What Does the Paper Offer?

  1. A Theoretical Model for Sexual Performance Anxiety (SPA) Figure 1:They lay the groundwork by explaining anxiety as a construct, briefly touching on general anxiety/performance models, and then presenting their specific theoretical model for Sexual Performance Anxiety. This model serves as a heuristic, helping us understand the nuances of SPA and the factors mediating and moderating it in sexual situations. The reader is guided through the model with the help of figures that progressively build the framework for better comprehension.
  2. A Clinical Approach for Remediation (SPA-R) Figure 2:This is where it gets really practical for us. Directly tied to their theoretical model, they outline a structured 4-phase framework designed for clinical use:
    • Phase 1: Creating a Foundation.This phase focuses on essential client education about anxiety (as a normal emotion), the non-voluntary nature of sexual function, and distinguishing helpful vs. unhelpful coping strategies. This phase also builds the groundwork for trust and understanding.
    • Phase 2: Strategic Mapping.This involves collaboratively exploring and mapping the client’s unique experience with SPA – identifying specific triggers, cognitive appraisals, emotional responses, and behavioural patterns in past/current sexual interactions.
    • Phase 3: Reconstructing the Sexual Experience.Clients begin actively planning and selecting specific coping strategies to manage SPA in real-life situations, moving towards a concrete plan of action.
    • Phase 4: Active Coping in Real-Life Situations.The “training” phase. Clients engage in exposure to anxiety-provoking intimate situations (ideally starting small) while actively using their planned strategies. This phase heavily involves review, reappraisal, embracing acceptance, fostering connection, and gradually moving from conscious control towards more automatic, engaged sexual experiences.

Fig 1

Sexual Performance Anxiety

Why Should You Consider Reading This?
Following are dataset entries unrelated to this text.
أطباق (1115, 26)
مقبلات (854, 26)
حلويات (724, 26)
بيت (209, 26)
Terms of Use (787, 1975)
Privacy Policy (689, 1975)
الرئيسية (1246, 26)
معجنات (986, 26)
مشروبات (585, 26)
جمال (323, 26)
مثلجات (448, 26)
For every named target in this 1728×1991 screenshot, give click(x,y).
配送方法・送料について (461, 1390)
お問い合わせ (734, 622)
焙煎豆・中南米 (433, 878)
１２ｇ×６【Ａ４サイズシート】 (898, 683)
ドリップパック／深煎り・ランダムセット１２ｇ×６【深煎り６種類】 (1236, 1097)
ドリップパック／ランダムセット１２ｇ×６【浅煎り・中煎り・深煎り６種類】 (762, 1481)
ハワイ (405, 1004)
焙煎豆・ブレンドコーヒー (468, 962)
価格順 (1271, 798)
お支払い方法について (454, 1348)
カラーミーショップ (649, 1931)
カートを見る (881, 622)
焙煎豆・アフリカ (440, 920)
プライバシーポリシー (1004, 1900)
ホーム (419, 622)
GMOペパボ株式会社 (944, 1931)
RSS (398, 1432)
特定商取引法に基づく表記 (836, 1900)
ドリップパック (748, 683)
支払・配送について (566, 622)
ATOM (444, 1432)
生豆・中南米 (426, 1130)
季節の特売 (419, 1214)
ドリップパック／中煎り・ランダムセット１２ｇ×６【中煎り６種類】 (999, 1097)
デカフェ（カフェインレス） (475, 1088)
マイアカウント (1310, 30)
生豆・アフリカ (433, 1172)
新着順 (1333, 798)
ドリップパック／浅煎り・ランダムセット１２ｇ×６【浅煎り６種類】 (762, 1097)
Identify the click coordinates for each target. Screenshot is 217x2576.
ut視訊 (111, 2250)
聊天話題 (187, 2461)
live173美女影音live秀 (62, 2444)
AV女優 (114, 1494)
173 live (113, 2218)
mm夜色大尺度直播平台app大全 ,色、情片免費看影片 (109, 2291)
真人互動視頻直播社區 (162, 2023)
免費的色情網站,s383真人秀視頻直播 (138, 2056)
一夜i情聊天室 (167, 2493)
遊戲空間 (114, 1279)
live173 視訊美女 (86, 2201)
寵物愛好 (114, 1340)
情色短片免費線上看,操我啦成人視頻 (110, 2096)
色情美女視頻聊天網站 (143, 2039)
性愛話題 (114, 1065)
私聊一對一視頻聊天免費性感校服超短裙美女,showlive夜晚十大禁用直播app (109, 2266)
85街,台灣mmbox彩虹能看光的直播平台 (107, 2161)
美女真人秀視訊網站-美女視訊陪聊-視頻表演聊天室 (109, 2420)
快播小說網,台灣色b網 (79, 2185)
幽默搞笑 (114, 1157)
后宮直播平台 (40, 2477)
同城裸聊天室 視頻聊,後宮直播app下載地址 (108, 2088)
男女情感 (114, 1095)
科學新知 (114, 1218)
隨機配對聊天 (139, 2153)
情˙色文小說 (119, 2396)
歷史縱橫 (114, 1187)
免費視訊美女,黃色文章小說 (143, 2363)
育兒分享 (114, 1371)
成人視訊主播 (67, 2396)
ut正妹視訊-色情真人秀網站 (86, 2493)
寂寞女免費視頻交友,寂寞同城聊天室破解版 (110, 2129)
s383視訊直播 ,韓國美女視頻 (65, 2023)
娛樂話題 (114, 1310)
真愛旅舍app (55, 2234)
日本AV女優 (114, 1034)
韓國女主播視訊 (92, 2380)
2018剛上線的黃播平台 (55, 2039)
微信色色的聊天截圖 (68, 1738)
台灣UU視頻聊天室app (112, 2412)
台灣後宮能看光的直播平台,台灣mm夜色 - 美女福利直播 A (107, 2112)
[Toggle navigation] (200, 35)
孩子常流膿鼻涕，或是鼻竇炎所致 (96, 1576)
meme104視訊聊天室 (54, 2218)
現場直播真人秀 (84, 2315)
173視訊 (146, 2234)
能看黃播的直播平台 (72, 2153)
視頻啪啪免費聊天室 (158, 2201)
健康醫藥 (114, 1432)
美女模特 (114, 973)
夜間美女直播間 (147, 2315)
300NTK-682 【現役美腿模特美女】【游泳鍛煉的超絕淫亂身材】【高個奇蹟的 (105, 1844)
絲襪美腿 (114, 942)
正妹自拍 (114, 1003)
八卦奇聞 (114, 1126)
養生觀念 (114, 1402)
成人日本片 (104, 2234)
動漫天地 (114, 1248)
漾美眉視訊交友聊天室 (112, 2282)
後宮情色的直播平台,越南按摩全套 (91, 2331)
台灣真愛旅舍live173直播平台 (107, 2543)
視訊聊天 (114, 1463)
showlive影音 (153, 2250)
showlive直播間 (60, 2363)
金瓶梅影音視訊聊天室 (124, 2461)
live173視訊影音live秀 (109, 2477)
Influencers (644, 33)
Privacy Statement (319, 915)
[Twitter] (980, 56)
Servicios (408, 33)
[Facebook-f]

Key Clinical Takeaways:

The SPA-R approach emphasizes several principles that many of us will find align with effective therapy but structures them specifically based on the SPA model:

  • Active Coping:Empowers clients, building on their initiative in seeking help.
  • Integrative:Synthesizes effective elements from behavioral, cognitive, attentional, and emotional approaches (and acknowledges pharmacological adjuncts).
  • Balanced Focus:Gives equal weight to preparing before a sexual situation (antecedent-focused: education, mapping, reconstructing) and managing during the situation (response-focused: real-life application).
  • Acceptance is Key:Stresses acknowledging and accepting emotional discomfort without needing absolute certainty of performance, shifting goals from performance to experience.
  • Flexibility:Adaptable for both solo clients and partnered clients (partner involvement is optional, not required). It also respects couple autonomy, avoiding rigid prescriptions like traditional sensate focus, allowing couples to integrate strategies into their existing practices.
  • Realistic Expectations:Discusses treatment length (potentially 4-6 biweekly sessions in positive cases, aligning with ~10 for general CBT) and highlights the crucial goal-setting discussion: Are we restoring function, remediating anxiety, or both? It significantly distinguishes between seeking certainty (e.g., via PDE5i) and building safety/security despite uncertainty.

A Stimulus for Our Practice

For clinicians seeking a structured, theoretically grounded, yet flexible approach to help clients navigate the complexities of sexual performance anxiety, this paper offers a valuable roadmap providing concrete steps and principles that can enrich our clinical toolkit.

The authors thoughtfully present their model and approach not as the definitive answer but as a well-reasoned framework intended to stimulate critique, discussion, and further research on this vital topic.

I encourage you to look up Rowland and Kirana’s full paper (it’s open-access) to explore the SPA model and the SPA-R clinical approach in greater detail. Let’s keep learning and refining how we support our clients!

Rowland DL, Kirana PS. A theoretical model for sexual performance anxiety (SPA) and a clinical approach for its remediation (SPA-R). Sex Med Rev. 2025 Mar 27:qeaf012. doi: 10.1093/sxmrev/qeaf012.